# Women's Rights in Our Society



## Bikes (Mar 5, 2005)

Yes noone is forcing me, but then again this blind religious attitude makes me sad, and on the other hand you are not forced either to read/look at muslim/jewish/christian jokes/cartoons. Your logic is quite "interesting"


----------



## DonQui (Jan 10, 2005)

give up arguing with smussuwie, people like him truly believe that Islam is superior to other faiths and actually believe shite like in the first post. in essence, they are too defensive to realize that Islam needs to wake up from the 15th century, AD that is.


----------



## smussuw (Feb 1, 2004)

^ur trolling though

I have a religion which I think can be superior


----------



## DonQui (Jan 10, 2005)

smussuw said:


> of course I believe that Islam is superior, no question to that !!


and hence we arrive at the root of you lunacy. :yes:

No religion is superior to another. all are different ways to achieve higher purpose and to reach the divine creator.


----------



## smussuw (Feb 1, 2004)

troll


----------



## smussuw (Feb 1, 2004)

This thread has been ruined by narrow minded people hno:


----------



## B-Patriot (Mar 30, 2005)

smussuw said:


> There is no such a thing called equality between genders. It is females who get pregnant, males dont !! Islam came to bring justise to females not equality.





farnush said:


> Men and women are like the wings of a bird without the other it cant fly .both wings should be equal so as to fly correctly ...


What you said does seemingly contradict with farnush's analogy....The analogy is sorta flawed...Since women and men according to you, and according to the first post by DG, have different roles in Islam...There is not 'equality' in their roles...Or they are not the same..

The pickle here is that you see these _different_ roles as being equal(yet different), whereas most others see them as not...


----------



## smussuw (Feb 1, 2004)

^ I couldnt have said it better


----------



## Bikes (Mar 5, 2005)

A religion superior to another? Ohh gosh smussuw, you are living in a movie.


----------



## smussuw (Feb 1, 2004)

maybe


----------



## Bikes (Mar 5, 2005)

Wake up smussuw, youre living in a total dreamworld, now i understand why you have sometimes such illogical posts. And just to mind you, the last time a group of people thought that they are superior to the others, millions died!


----------



## smussuw (Feb 1, 2004)

^ am not superior, my religion is !!!

just because christians realized that their religon is far from being perfect doesnt mean we have to follow their way 


anyway we are off topic now !!!


----------



## Bikes (Mar 5, 2005)

This is not offtopic at all  The post of DG is also pointing at the lack of selfcriticism by many muslims, and nothing is perfect.
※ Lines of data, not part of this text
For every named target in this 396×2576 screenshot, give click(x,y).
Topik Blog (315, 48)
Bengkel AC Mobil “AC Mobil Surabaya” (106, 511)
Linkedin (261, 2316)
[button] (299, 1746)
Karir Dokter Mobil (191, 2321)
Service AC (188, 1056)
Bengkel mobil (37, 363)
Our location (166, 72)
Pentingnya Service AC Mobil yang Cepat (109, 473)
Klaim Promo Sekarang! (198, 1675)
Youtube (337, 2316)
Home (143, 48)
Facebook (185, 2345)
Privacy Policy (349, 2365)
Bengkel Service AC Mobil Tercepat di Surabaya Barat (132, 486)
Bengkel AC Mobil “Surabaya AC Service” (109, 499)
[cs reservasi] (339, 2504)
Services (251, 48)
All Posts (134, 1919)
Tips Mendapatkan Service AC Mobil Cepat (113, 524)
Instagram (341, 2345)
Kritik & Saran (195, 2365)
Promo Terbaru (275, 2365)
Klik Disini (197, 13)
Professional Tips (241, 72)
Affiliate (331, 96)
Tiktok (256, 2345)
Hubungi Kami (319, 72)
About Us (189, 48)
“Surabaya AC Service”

You know if some muslims had some selfcriticism, they would be more tolerant towards others, and there would be no "death to denmark" banners, for some stupid jokes. 
And btw, you should rather follow their way, no selfcriticism=backward thinking


----------



## DG (Sep 2, 2005)

I don't have to argue about this case
everything is clear like mud


----------



## Red aRRow (Jul 5, 2005)

Why do we have to 'explain' our women's rights to some intolerant and bigoted people who always will look down upon us?

I really don't see the point of this thread.


----------



## Bikes (Mar 5, 2005)

Red aRRow, i would shut up my mouth about toleration with your avatar.............! (highly contradicts)


----------



## Red aRRow (Jul 5, 2005)

Bikes said:


> Red aRRow, i would shut up my mouth about toleration with your avatar.............! (highly contradicts)


:lol: :lol: :lol: Where did your sense of 'freedom of speech' go??? up your a**?:lol:


----------



## Bikes (Mar 5, 2005)

you have troubles with the expressions "freedom of speech" and "toleration"


----------



## conquest (Jul 27, 2005)

Red aRRow said:


> Why do we have to 'explain' our women's rights to some intolerant and bigoted people who always will look down upon us?
> 
> I really don't see the point of this thread.



i agree, we in the west have to realize that we have different cultures and what may seem extrange to us does'nt seem weird to you guys and i think the same concept applies to people in the east,even though some islamic countries dont care much about womens rights that does'nt mean that all muslim countries do it thats just ignorance

and smussuw i dont really mind you saying that islam is the best religion thats your opinion, but you must realize that some people might feel offended because you're putting their religion down


----------



## nomarandlee (Sep 24, 2005)

smussuw said:


> ^ Some forumers would ask about the reasons why a muslim lady cannot marry a non muslim or the reason why only men can marry four.
> 
> but then if u answered they would say that u are brainwashed


_
*docc - Actually, i would like to know the answer to that. * _ 


You never answered docc's question smussuw.

Why can't a Muslim lady marry a non-Muslim man when a Muslim man is free to marry a non-Muslim lady?

Why can't a women marry four man if she pleases?


- I will add a few of my own...Why in your opinion doesn't a man have to veil to protect their honor, humility, and sanctity?

- Why doesn't a man have to ask hiw wife, or mother in such places Saudi Arabia to leave the country? 

- Why can't a women just say three times "I divorce you" like a man to be granted a divorce?

- Why are honor killings almost always carried against females. Why are there not more honor killings of sons, brothers, and husbands who comitt adultry or fornication.


----------